All too often, firms continue to invest in losing ventures in the misplaced hope that they will somehow turn around to profit after the initial investment. Those are “sunk costs” and are unrecoverable, but the firms are so strongly committed to them that they don’t want to let go of the assets in divestitures. In a recent research paper titled “In Too Deep: The Effect of Sunk Costs on Corporate Investment,” Wharton finance professor Marius Guenzel presented evidence that firms “systematically fail to ignore sunk costs and that this leads to significant distortions in investment decisions.”
“When you take your first econ or finance class, the professor will always say sunk costs shouldn’t matter,” Guenzel said. But CEOs tend to ignore that maxim when they make acquisitions and presumably many other investment decisions, he noted, adding that it is very much a human trait. “We tend to take sunk costs into account in our daily lives and we tend to justify our behavior with resources we’ve already spent.”
Sunk costs shouldn’t matter in investment decisions because those decisions should be forward-looking, Guenzel said. “You shouldn’t base your decision on something that has already happened that you can’t change,” he explained. But true to “the old adage throwing good money after bad … people frequently act in striking contrast to this principle and are more likely to stay committed to ventures in which they have invested substantial resources,” the paper noted.
Covering New Ground
Behavioral researchers and corporate finance textbooks have warned about the role of “sunk cost effects” in investment decisions of firms. Guenzel’s paper broke new ground in providing empirical evidence to demonstrate the existence of sunk cost effects, and how it affects investment decisions at firms. “Under standard economic assumptions, we should see no relationship between sunk costs and divestiture rates,” he said. “But I do see an effect.”
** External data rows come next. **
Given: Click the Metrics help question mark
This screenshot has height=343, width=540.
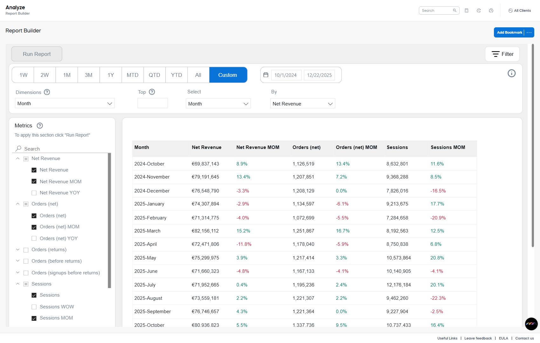Looking at the screenshot, I should [x=39, y=125].
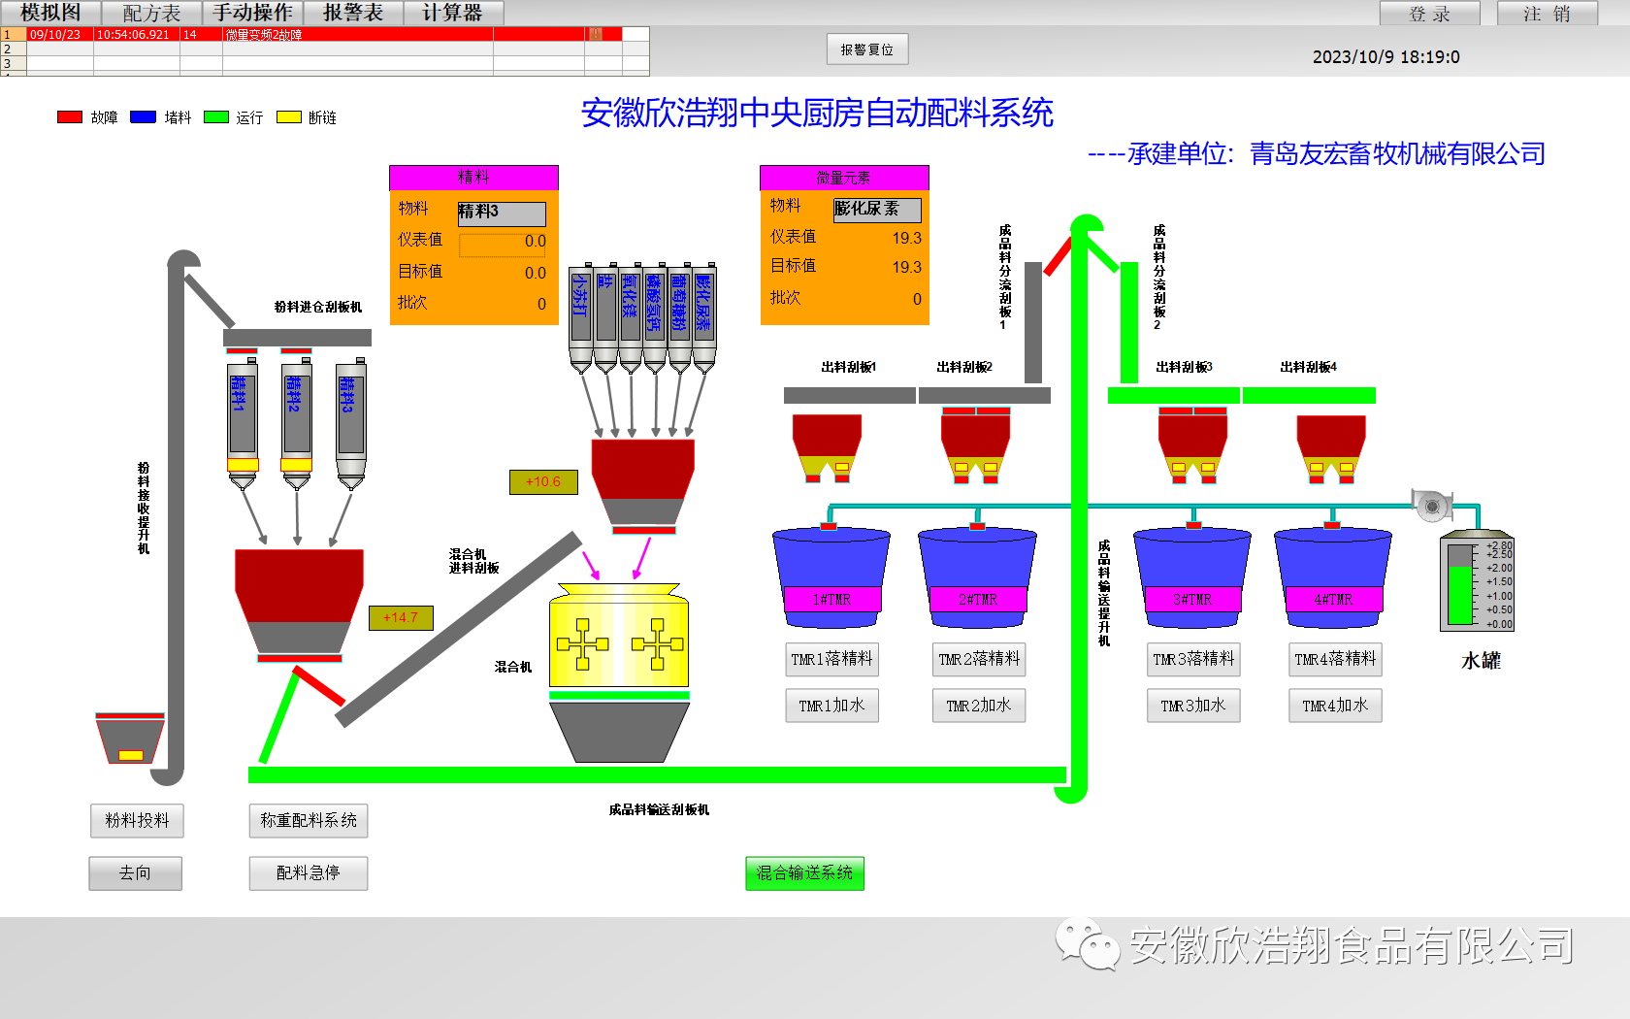Open the 配方表 menu
Viewport: 1630px width, 1019px height.
coord(150,13)
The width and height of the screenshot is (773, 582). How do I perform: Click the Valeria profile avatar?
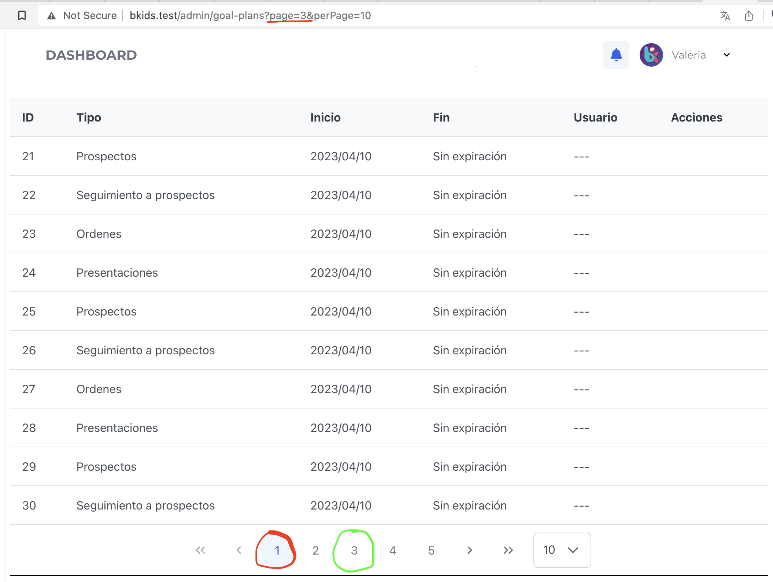pos(651,55)
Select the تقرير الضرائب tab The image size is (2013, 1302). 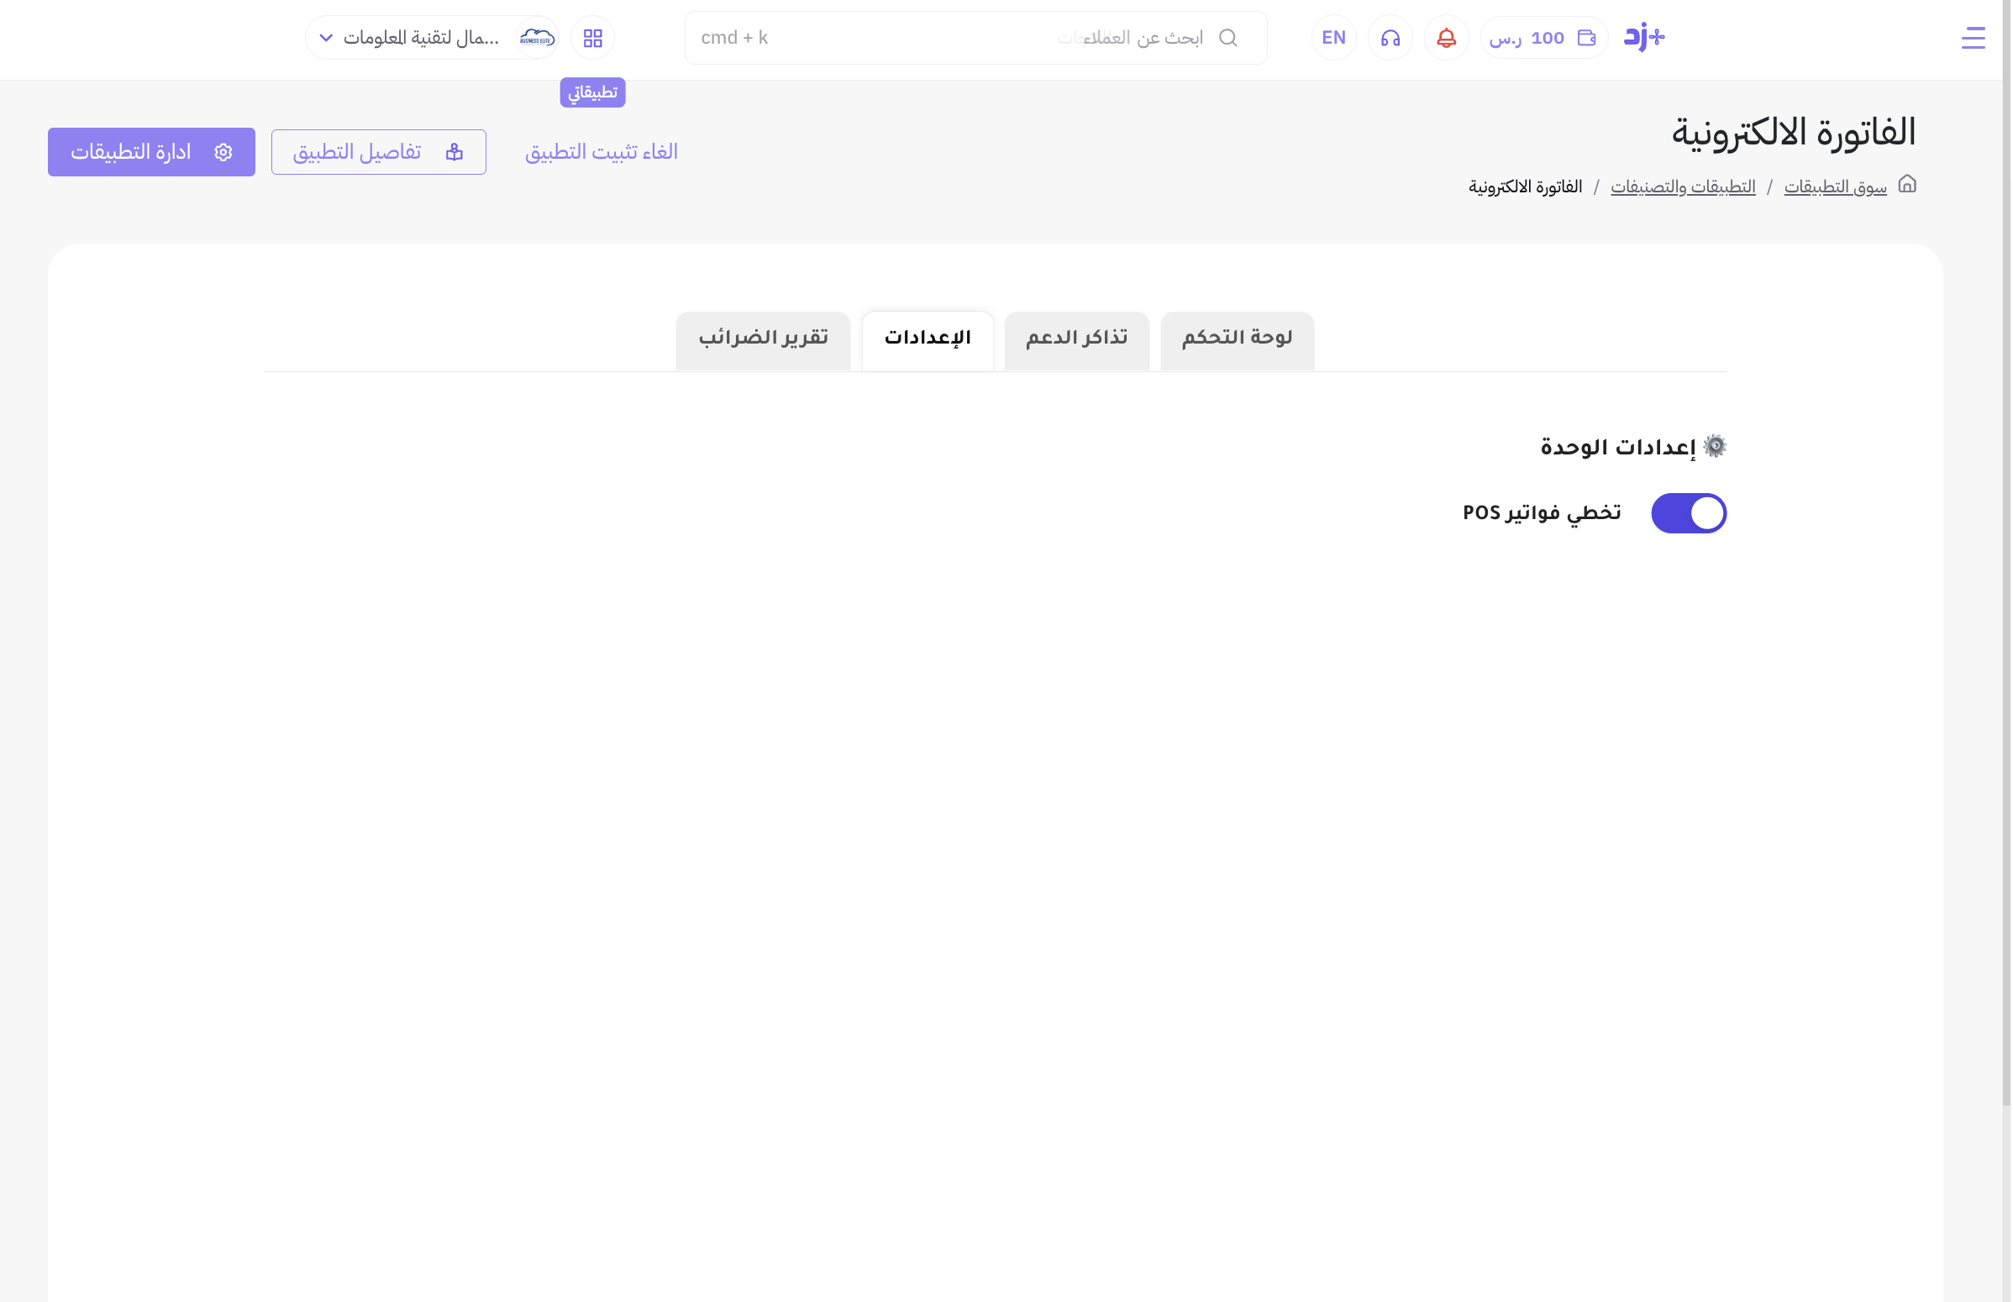coord(763,339)
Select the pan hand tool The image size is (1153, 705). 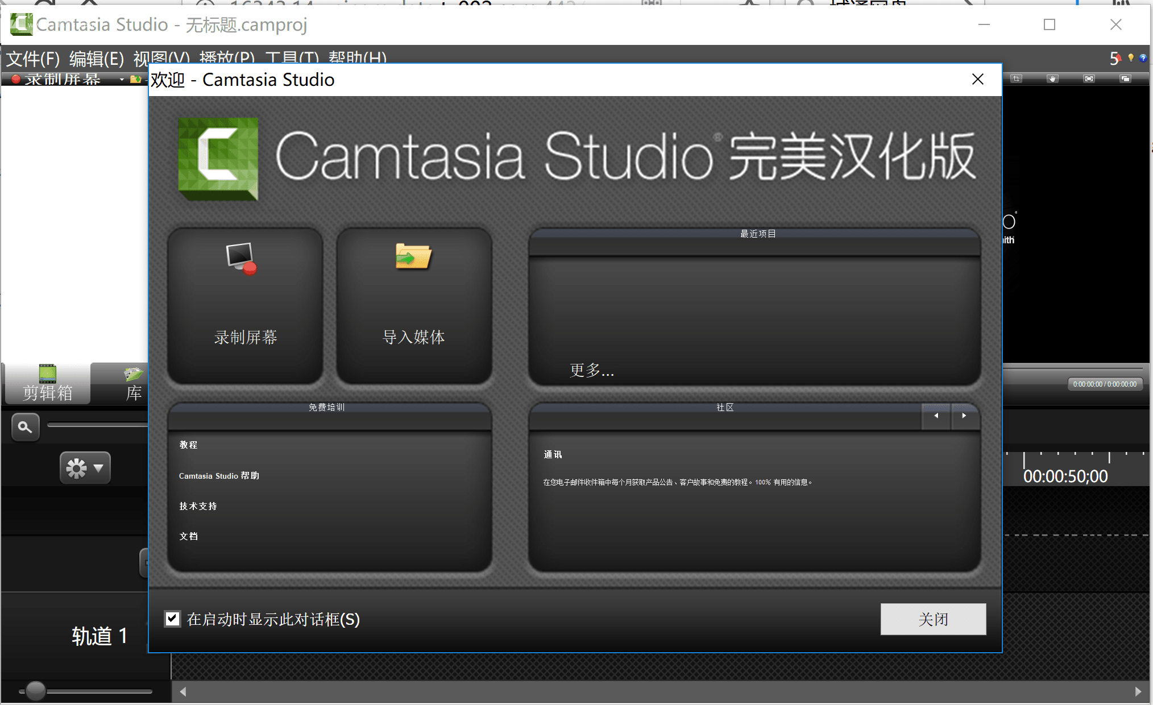click(1052, 78)
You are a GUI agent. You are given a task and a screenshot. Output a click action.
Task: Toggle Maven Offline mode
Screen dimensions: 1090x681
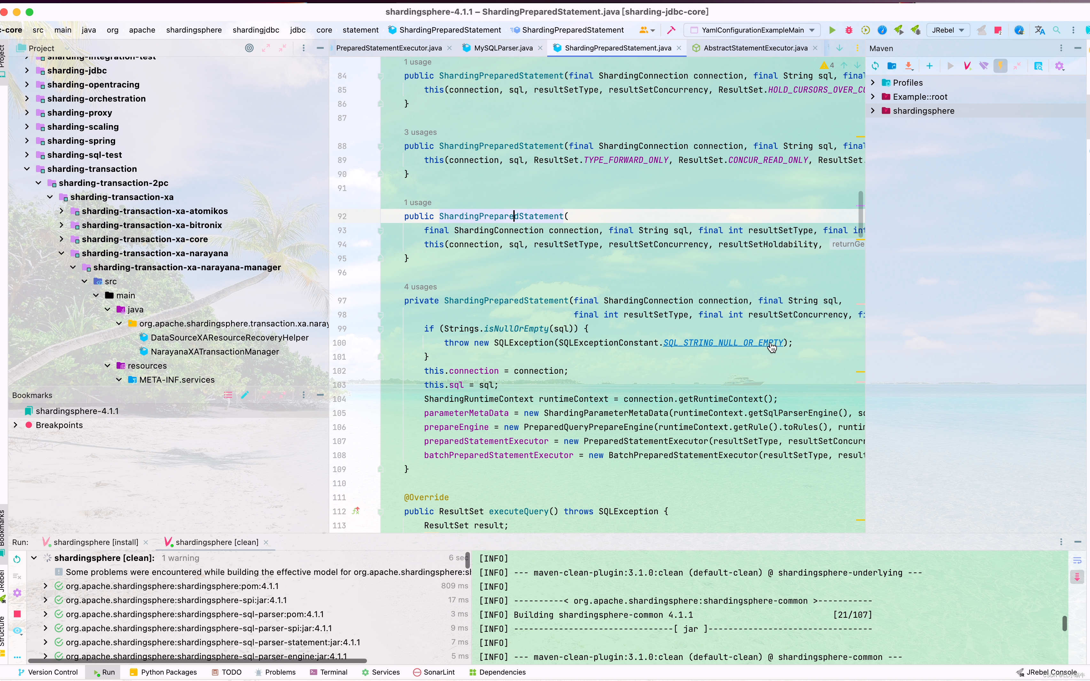(984, 66)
Guenzel’s research covered acquisitions at publicly held firms between 1980 and 2016. After applying various filters, the final dataset had 558 observations, comprising divested and non-divested acquisitions. It focused on stock-financed M&A deals with a “fixed exchange ratio,” where the seller received a fixed number of shares in the acquiring firm; the dollar value of the acquisition depended on the acquiring firm’s share price at the time of completing the deal. In the empirical analysis, the paper compared firms that announced and concluded an M&A deal in the same year.
“If it is my decision to spend the money, then I become more attached to it. I want to justify my own decisions in the past.” — Marius Guenzel
Flawed Investment Decisions
Between the announcement and completion of an acquisition deal, the share price of the acquiring firm increased by 1 percentage point relative to the acquirer size for a typical deal, the paper found. The attachment to sunk costs in such acquisition deals decreases subsequent divestiture rates by between 8% and 9%, Guenzel’s research found. The research did not find the same effect in deals that had a “floating exchange ratio,” where the deal value in dollars is fixed.
“Excessive commitment triggered by sunk costs generates substantial real effects and erodes firm performance,” the paper stated. The distortions in investment decisions were more pronounced in firms that were not financially constrained, it added. They were also driven by CEOs who made the initial acquisition, and were concentrated in firm-years in which the acquiring CEO was still in office. The distortions were also “amplified in firms that are likely run by less sophisticated CEOs.”
Guenzel explained the CEO mindset at play in the sunk cost effect: “The underlying psychology is that if it is my decision to spend the money, then I become more attached to it. I want to justify my own decisions in the past. It’s not that the previous CEO [invested in] something and now I’m throwing good money after that. I throw good money after my own bad money.”
Guenzel offered two examples of attachment to sunk costs. One was the failed Concorde aircraft venture, which saw massive investments by its promoters — the British and French governments — between 1976 when it entered service, and 2003 when it was retired. He also mentioned Meta (formerly Facebook) and its metaverse and virtual reality venture, which had lost more than $30 billion at last count, and led to massive layoffs. “They’ve spent a lot of money and now they’re throwing even more money into it,” he said of the metaverse project. “But it checks all the boxes for maybe there’s some element of sunk cost here.”
Could firms avoid the downsides of sunk cost effects? “Taking sunk costs into account is hardwired in the way we think,” said Guenzel. But there are ways to avoid that. “Maybe the broader organizational response could be to make decisions in teams or even have the divestiture decision be made completely by someone else than [the person who made] the acquisition decision.”